Manoel Herzog disse que a ideia de escrever esse novo livro surgiu há alguns anos. “A ideia começou em 2016, com a ocorrência de vários fatos políticos, como o impeachment da presidente da República, Dilma Rousseff, naquele ano, passando pela pandemia da Covid-19, que não entrou no livro, e foi sendo escrito até o ano passado. Não faço nenhuma alusão a governos, mas deixo fluido, porque não é um livro panfletário, mas relato uma situação na qual imagino, embora com base em alguns fatos da atualidade, como estaria o mundo daqui a vários anos, já dominado pela China, depois da destruição de biomas naturais pelo agronegócio e o aparecimento de uma teocracia evangélica”, explicou o romancista.
Não é uma distopia
Manoel Herzog comentou que reluta um pouco considerar a obra como uma distopia. “Os fatos terríveis e fez, em tese, o nível do mar, em todo o planeta, que o livro narra já estão, na verdade, meio que acontecendo. A gente passou por um cataclisma político e o livro fala, também, de um cataclisma político, mas que ocorreu um aumento súbito da temperatura, que fez o derretimento e fez, em tese, o nível do mar, em todo o planeta, subir 90 metros. Acabou tudo, acabou Santos e Cubatão foi até a cota 95 e tornou-se uma estância praiana, onde era o depósito de ferro-velho do meu protagonista, que não considero protagonista, porque o livro é formado por pequenas sagas de histórias de famílias que se sobrepõem e se complementam, com um mundo novo e perturbador, onde a própria realidade é tecida de pesadelos. Depois do cataclisma se proíbe radicalmente a exploração de petróleo, corte de vegetação, agronegócio, qualquer dessas atividades malucas que já estão nos levando a essa catástrofe que já estão aí, com o mar batendo nas nossas canelas. O ferro-velho passa a ser a grande atividade econômica”, relatou ele.

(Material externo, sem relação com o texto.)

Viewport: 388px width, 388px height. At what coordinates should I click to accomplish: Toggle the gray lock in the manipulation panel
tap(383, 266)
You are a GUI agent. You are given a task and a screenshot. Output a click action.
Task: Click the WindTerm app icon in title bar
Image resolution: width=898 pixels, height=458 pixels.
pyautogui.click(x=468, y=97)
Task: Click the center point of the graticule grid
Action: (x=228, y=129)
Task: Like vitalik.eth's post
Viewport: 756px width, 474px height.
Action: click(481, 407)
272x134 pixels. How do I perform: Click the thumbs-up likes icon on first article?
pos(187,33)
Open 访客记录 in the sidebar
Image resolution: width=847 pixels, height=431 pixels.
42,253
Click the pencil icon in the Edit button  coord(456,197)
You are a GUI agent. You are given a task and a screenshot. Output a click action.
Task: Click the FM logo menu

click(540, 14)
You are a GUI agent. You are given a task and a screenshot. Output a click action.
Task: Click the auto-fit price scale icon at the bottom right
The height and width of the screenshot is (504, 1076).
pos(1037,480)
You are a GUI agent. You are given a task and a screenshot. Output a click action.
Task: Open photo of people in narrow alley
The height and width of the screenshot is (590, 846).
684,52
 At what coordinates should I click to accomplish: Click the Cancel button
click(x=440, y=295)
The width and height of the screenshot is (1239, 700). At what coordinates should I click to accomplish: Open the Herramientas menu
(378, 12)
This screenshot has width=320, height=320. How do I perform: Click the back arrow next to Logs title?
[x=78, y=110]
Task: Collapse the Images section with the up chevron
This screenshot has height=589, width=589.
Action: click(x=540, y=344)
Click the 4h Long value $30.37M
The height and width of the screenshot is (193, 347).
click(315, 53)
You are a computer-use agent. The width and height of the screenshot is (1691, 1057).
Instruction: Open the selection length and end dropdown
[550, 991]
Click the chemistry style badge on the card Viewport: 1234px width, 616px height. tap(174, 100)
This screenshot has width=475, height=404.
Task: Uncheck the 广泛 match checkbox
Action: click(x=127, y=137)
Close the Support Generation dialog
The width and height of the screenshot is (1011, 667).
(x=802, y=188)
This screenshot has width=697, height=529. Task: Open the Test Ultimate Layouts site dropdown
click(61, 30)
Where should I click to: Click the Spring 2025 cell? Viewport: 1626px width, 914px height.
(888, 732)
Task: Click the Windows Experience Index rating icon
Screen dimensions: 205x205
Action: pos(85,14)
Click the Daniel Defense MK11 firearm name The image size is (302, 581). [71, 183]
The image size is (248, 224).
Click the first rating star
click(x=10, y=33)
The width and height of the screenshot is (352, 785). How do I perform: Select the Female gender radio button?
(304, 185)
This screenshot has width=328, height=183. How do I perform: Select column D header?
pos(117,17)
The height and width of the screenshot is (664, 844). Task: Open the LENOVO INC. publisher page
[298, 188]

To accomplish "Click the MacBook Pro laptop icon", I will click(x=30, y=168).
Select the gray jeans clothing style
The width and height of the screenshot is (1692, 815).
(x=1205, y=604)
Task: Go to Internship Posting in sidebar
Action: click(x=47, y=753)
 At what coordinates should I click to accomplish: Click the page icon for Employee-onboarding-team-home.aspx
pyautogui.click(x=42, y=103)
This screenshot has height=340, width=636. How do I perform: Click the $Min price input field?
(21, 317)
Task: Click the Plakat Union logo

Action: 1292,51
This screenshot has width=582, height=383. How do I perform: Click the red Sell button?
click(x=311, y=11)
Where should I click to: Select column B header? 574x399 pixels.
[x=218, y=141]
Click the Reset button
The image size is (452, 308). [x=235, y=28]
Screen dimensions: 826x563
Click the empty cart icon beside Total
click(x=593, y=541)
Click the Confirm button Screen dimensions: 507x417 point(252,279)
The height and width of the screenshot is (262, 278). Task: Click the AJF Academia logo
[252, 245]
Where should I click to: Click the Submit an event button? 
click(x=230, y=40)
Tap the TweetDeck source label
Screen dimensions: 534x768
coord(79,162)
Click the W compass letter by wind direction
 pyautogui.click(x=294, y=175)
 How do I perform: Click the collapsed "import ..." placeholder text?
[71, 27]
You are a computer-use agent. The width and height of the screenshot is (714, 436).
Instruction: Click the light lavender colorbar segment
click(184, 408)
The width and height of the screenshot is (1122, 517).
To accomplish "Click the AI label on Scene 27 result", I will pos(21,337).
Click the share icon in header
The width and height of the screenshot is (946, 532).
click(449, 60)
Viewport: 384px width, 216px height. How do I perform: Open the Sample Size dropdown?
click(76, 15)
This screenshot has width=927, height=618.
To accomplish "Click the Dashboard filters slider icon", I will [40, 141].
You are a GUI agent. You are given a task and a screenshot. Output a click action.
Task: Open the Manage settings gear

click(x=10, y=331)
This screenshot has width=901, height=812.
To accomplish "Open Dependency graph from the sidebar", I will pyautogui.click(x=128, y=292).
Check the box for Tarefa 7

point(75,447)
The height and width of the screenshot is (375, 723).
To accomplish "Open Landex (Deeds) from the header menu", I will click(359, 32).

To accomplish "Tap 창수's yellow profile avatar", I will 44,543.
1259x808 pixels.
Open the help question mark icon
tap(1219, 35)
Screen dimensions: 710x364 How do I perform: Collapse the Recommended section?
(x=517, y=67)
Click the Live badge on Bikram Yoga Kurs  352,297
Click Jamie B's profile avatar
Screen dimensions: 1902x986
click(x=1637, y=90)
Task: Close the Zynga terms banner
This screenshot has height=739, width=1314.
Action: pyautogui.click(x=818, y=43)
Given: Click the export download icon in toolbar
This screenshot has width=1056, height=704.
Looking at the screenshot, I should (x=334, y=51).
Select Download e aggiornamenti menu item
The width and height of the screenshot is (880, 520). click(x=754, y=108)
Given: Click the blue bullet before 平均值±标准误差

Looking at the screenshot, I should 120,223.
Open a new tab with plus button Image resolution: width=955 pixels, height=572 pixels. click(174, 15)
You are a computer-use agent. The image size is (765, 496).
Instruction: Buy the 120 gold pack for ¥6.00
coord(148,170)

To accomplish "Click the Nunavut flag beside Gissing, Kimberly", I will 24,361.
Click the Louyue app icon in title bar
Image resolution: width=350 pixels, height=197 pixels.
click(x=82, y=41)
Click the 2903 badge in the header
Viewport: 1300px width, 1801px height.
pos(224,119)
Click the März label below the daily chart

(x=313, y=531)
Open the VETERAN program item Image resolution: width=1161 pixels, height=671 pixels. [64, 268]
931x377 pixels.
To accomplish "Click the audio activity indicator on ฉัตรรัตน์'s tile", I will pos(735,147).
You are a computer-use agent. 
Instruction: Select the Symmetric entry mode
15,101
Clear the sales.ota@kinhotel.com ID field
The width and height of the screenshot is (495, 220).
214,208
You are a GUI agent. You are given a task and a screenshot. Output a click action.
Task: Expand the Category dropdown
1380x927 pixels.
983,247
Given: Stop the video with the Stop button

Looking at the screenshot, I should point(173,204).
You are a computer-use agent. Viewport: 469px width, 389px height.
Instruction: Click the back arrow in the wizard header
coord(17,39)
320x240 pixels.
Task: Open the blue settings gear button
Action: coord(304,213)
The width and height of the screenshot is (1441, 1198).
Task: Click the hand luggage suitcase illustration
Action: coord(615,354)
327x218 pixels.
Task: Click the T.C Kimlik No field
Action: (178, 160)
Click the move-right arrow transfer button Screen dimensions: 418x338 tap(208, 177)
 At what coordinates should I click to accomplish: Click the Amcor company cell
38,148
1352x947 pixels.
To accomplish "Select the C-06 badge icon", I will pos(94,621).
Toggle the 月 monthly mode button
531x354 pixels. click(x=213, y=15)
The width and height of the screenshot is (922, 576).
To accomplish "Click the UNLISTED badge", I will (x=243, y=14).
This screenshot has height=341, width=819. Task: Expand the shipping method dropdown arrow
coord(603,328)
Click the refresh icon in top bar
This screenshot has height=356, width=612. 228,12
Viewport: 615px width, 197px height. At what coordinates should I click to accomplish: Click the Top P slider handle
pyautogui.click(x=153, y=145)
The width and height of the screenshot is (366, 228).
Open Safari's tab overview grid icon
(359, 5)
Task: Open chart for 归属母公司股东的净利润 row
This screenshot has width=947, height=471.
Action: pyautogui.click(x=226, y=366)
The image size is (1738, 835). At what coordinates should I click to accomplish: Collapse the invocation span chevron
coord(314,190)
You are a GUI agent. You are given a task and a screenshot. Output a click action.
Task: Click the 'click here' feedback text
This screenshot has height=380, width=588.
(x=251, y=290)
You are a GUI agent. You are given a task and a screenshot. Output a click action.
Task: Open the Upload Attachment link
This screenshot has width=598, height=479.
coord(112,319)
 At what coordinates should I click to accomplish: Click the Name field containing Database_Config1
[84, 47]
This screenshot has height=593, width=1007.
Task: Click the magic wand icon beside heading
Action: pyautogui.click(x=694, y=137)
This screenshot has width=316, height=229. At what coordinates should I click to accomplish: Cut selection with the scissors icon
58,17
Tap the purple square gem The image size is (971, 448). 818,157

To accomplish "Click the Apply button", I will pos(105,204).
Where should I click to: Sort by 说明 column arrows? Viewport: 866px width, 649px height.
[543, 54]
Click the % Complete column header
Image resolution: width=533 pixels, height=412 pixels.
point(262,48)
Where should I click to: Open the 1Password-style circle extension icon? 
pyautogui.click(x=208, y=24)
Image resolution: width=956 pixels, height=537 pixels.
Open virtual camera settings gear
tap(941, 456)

O livro é formado por pequenas sagas de histórias de famílias que se sobrepõem e se complementam, com um mundo novo e perturbador
Manoel Herzog também considera o livro como uma “utopia decolonial”, o que faz alusão ao título da obra. “O português se tornou uma língua submersa porque foi proibida na nação Bolivana-Zumbi, onde passsou a se falar o portunhol. Talvez pela rebelião das nações sul-americanas, que foram as grandes prejudicadas nesse processo de exploração global, a escolha do portunhol é um chamado à união dos povos latino-americanos pela libertação contra a dominação que o norte e a Europa fazem”, detalhou o escritor.
No romance A Língua Submersa, o autor consegue transitar entre a ficção e a realidade. “Não foi muito difícil passar por esse processo, porque a realidade já tem fatos bizarros e, por meio da ficção, pude projetar uma versão possível para o mundo daqui a 50 anos”, justificou o autor, que já lançou 13 livros, dentre eles o romance CBA – Companhia Brasileira de Alquimia, que conquistou o Prêmio Facult e foi semifinalista do Prêmio Portugal Telecom, e a coletânea de poesia A comédia de Alissia Bloom, terceiro lugar no Prêmio Jabuti.
Manoel Herzog informou que, atualmente, tem se dedicado a produzir uma trilogia de comédia de costumes, cujo primeiro volume, Memorial de Fescência, lançou no ano passado. Ele planeja publicar o segundo tomo, já concluído, em 2024, e já vem escrevendo a sua última parte.
Excepcionalmente, a sessão de lançamento de A Língua Submersa acontecerá no GardBeer Bar, que é situado na Rua Bancário Enilson Lucena, 301, no Bairro dos Bancários. O livro poderá ser encontrado também na Livraria A União, localizada nas dependências do Espaço Cultural José Lins do Rego, na capital paraibana.
*Matéria publicada originalmente na edição impressa de 3 de agosto de 2023.